Drake wandelte auf dem Cover zu „Nothing Was The Same" die Idee etwas ab und holte sich mit Kadir Nelson einen starken Künstler an die Seite. Dieser ist auch für das Cover zu „Michael" von Michael Jackson verantwortlich. Hierfür illustrierte er einen kindlichen Drake und einen Erwachsenen vor blauem Himmel - Vorder- und Rückseite eines untypischen Rap-Covers.


Eine Erweiterung der Kinderfotos sind Fotos mit Familienmitgliedern. Das aktuellste (Non-Rap-)Beispiel ist wohl auf „Zores" von Drangsal zu sehen. Dort ist der kleine Max Gruber auf dem Arm seiner Mutter, daneben Schwester und Papa. Letzterer richtet eine Flinte in die Ferne. Trotz der Waffe strahlt das Bild aus dem Familienarchiv etwas Idyllisches aus. Doch schon Kendrick Lamar zierte gemeinsam mit zwei Onkeln und seinem Großvater das Cover von „Good kid, m.A.A.d city" und 1997 teilte sich Common mit seiner Mutter das Cover von „One Day It'll All Make Sense".

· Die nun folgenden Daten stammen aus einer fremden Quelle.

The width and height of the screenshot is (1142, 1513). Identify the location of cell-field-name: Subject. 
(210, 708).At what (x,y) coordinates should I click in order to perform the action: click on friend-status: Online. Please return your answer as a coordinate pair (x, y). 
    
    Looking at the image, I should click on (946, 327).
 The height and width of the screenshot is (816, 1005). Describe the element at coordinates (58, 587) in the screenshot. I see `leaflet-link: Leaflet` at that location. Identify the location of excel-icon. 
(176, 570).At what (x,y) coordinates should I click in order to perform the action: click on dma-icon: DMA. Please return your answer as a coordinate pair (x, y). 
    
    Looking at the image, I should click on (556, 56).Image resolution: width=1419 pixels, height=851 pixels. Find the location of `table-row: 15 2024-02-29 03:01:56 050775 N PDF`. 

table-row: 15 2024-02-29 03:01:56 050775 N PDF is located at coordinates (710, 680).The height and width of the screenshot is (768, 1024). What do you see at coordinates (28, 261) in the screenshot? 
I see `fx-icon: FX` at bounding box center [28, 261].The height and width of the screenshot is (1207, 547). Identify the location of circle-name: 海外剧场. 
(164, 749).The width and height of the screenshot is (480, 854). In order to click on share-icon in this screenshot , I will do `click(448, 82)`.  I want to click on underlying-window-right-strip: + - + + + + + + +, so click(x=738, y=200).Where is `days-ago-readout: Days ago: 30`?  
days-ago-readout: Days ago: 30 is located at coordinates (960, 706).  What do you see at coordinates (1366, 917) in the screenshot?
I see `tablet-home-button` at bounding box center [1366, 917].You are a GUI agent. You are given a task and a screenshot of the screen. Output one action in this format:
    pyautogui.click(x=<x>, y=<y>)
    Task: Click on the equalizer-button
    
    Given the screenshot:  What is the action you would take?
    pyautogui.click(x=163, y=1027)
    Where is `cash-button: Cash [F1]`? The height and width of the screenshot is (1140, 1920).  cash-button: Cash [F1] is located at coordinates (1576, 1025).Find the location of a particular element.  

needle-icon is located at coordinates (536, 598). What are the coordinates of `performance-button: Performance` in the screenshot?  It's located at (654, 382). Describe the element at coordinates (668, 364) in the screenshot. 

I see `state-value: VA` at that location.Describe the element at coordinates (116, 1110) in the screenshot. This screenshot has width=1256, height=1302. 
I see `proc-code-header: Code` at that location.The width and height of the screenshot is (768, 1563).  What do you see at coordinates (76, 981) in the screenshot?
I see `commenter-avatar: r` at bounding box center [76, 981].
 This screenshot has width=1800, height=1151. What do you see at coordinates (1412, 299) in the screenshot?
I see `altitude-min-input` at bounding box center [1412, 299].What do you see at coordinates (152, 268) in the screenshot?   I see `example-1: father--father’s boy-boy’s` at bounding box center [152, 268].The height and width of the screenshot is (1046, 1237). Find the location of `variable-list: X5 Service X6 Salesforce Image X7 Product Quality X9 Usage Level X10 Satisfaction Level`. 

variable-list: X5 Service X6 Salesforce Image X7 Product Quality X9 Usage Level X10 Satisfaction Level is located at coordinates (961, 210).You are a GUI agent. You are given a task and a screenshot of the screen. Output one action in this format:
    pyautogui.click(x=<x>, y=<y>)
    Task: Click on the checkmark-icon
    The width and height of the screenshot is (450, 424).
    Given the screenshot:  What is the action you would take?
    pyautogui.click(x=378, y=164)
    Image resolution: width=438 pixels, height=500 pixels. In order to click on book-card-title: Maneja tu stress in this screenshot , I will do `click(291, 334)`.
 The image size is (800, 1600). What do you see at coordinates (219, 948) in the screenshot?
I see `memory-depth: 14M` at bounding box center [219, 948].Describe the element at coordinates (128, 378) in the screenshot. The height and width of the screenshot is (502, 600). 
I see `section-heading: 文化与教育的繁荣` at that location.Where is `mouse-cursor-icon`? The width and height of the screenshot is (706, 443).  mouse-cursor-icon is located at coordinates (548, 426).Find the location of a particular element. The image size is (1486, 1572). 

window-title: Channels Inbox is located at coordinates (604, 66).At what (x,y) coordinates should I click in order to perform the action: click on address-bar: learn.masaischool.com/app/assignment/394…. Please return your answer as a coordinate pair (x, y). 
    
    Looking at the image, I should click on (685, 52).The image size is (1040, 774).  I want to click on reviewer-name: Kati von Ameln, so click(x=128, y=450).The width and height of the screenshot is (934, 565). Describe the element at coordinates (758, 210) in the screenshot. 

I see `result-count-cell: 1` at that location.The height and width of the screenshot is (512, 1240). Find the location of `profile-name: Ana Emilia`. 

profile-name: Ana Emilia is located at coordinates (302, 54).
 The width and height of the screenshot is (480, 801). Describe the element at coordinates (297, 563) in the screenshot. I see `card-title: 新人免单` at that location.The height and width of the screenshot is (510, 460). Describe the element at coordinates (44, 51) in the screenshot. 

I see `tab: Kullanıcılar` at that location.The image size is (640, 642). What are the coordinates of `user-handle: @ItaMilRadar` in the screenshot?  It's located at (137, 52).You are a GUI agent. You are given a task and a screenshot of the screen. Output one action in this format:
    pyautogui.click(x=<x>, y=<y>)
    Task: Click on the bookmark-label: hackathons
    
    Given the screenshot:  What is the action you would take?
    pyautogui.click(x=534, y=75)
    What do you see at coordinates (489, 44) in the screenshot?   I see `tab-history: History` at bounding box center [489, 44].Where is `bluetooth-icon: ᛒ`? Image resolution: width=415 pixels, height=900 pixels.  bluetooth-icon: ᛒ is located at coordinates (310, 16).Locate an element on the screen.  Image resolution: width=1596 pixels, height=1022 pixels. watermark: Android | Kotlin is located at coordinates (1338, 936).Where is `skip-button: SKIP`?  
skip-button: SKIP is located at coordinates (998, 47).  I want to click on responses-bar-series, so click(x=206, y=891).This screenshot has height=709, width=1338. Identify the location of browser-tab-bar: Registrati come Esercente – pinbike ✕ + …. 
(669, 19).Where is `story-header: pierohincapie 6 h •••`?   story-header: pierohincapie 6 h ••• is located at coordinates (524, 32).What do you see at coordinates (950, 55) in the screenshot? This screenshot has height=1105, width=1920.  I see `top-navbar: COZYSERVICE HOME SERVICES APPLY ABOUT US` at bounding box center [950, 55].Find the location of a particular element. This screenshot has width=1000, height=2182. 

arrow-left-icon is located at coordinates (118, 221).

Obwohl es so viele Cover mit Kindern und alten Kinderfotos gibt, wirkt nichts davon wie eine direkte Kopie - jedes ist auf seine Art und Weise einzigartig und persönlich, ohne cheesy zu wirken. Vielleicht ist es eine Mischung aus dem Peter Pan-Syndrom, der eigenen Melancholie und der Frage: „Was hat mich zu dem gemacht, der ich jetzt bin?". Was auch immer es sein mag, ich weiß nicht, woher die Faszination von Rappern für Kinderfotos kommt, aber bitte öffnet weiterhin die Erinnerungskiste und gewährt uns Einblicke in eure Kindheit.